> **Exercise**: Please print nothing but the lines from the one containing "The height and width of the screenshot is (768, 1366)." to the final line below, exactly, and no pictures.

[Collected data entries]

******

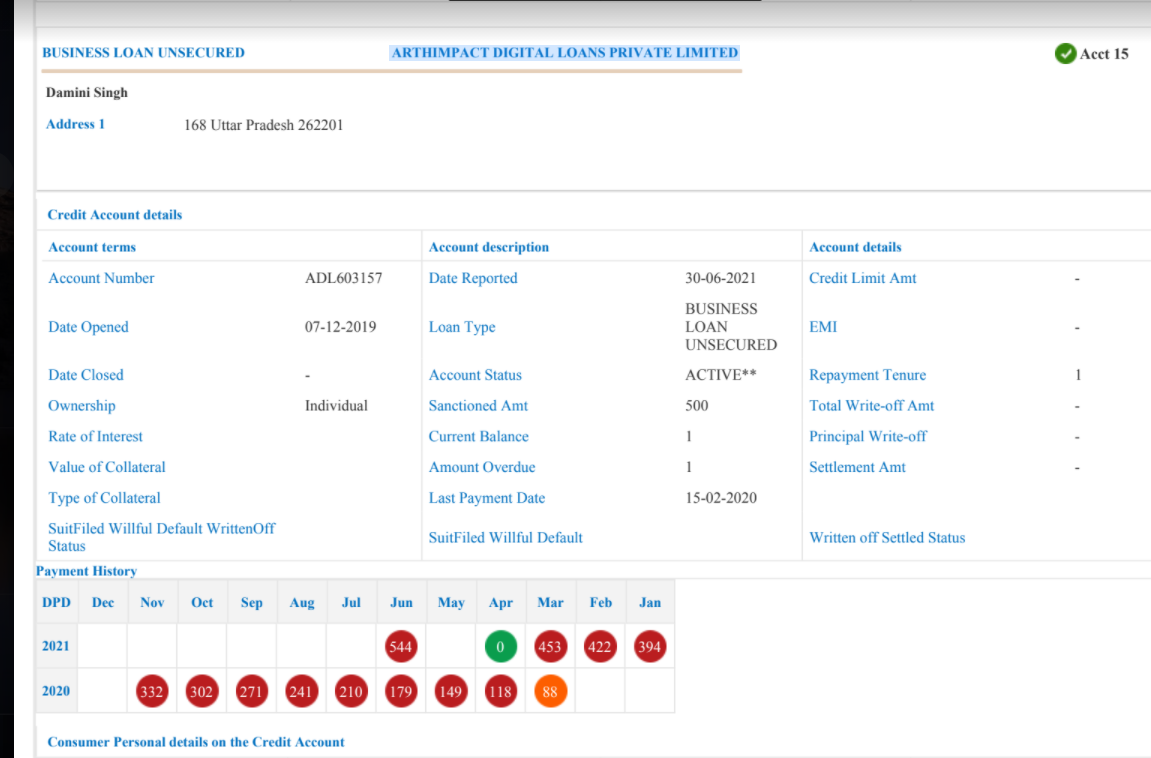This screenshot has width=1151, height=758.
Task: Select the Account terms column header
Action: point(92,247)
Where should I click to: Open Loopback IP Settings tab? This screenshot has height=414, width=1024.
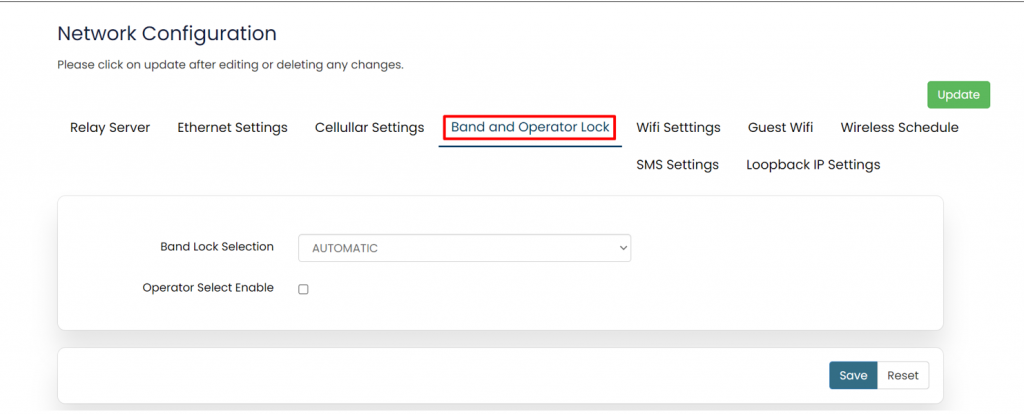pyautogui.click(x=813, y=164)
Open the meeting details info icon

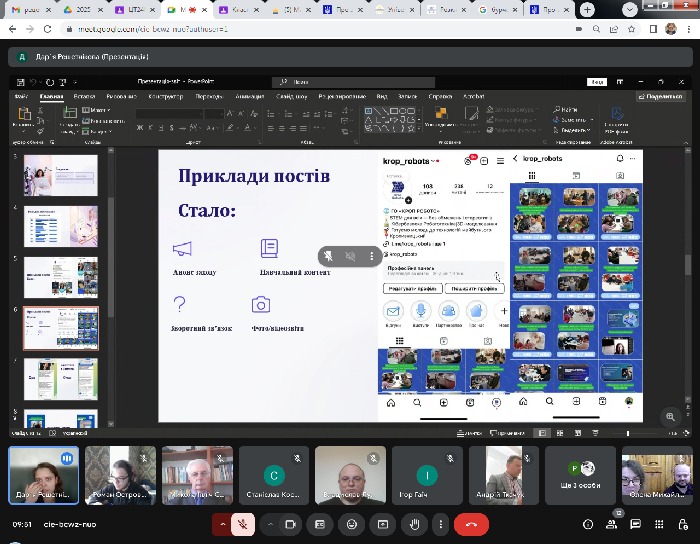click(x=588, y=524)
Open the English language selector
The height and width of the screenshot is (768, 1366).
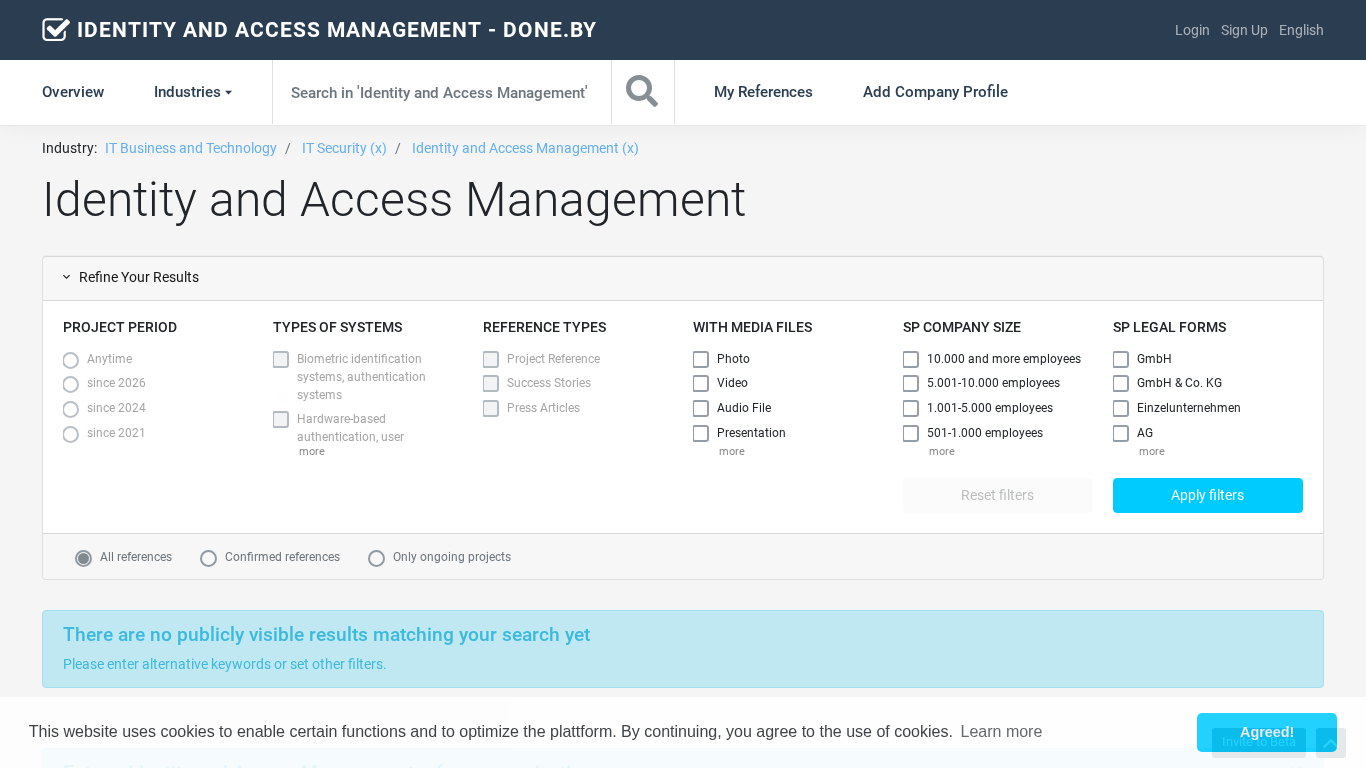[1300, 30]
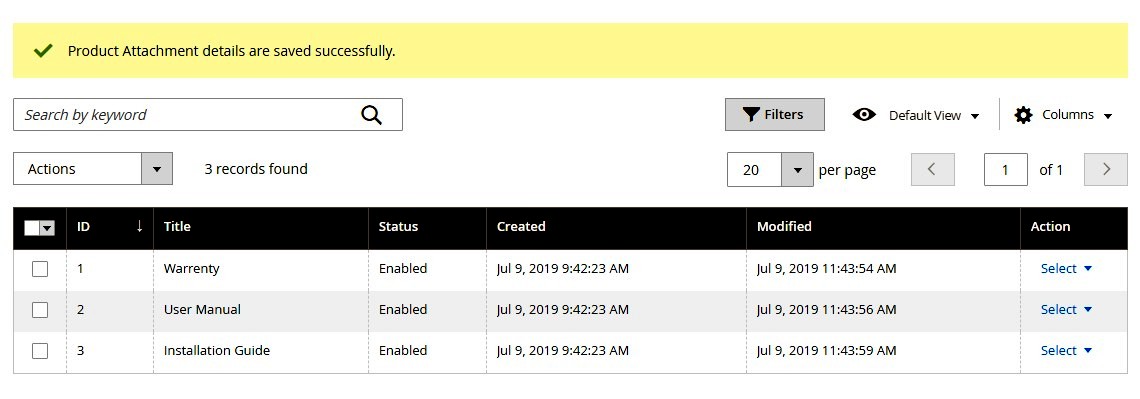1140x399 pixels.
Task: Open the Actions dropdown
Action: [x=93, y=169]
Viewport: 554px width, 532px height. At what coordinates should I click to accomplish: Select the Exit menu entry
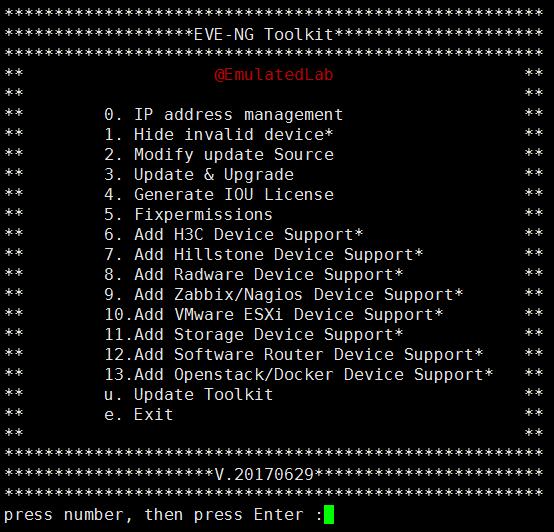pos(138,414)
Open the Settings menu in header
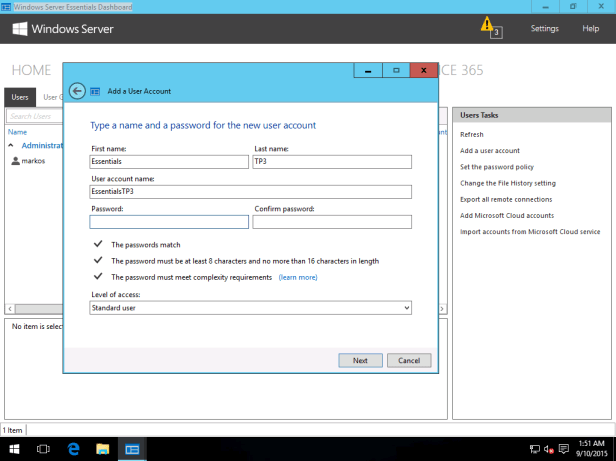The height and width of the screenshot is (461, 616). point(544,28)
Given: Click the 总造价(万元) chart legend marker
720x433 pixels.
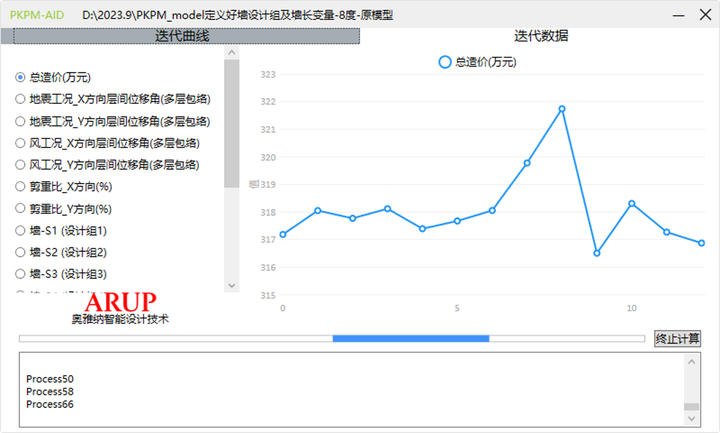Looking at the screenshot, I should click(x=445, y=62).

******

> **Written reply**:
The height and width of the screenshot is (768, 1366).
[1300, 30]
1140x399 pixels.
Task: Open the Actions dropdown
Action: [x=93, y=169]
Viewport: 554px width, 532px height. At what coordinates should I click to accomplish: Select the Exit menu entry
pos(138,414)
Open the Settings menu in header
The height and width of the screenshot is (461, 616). point(544,28)
Given: Click the 总造价(万元) chart legend marker
720x433 pixels.
Looking at the screenshot, I should click(x=445, y=62).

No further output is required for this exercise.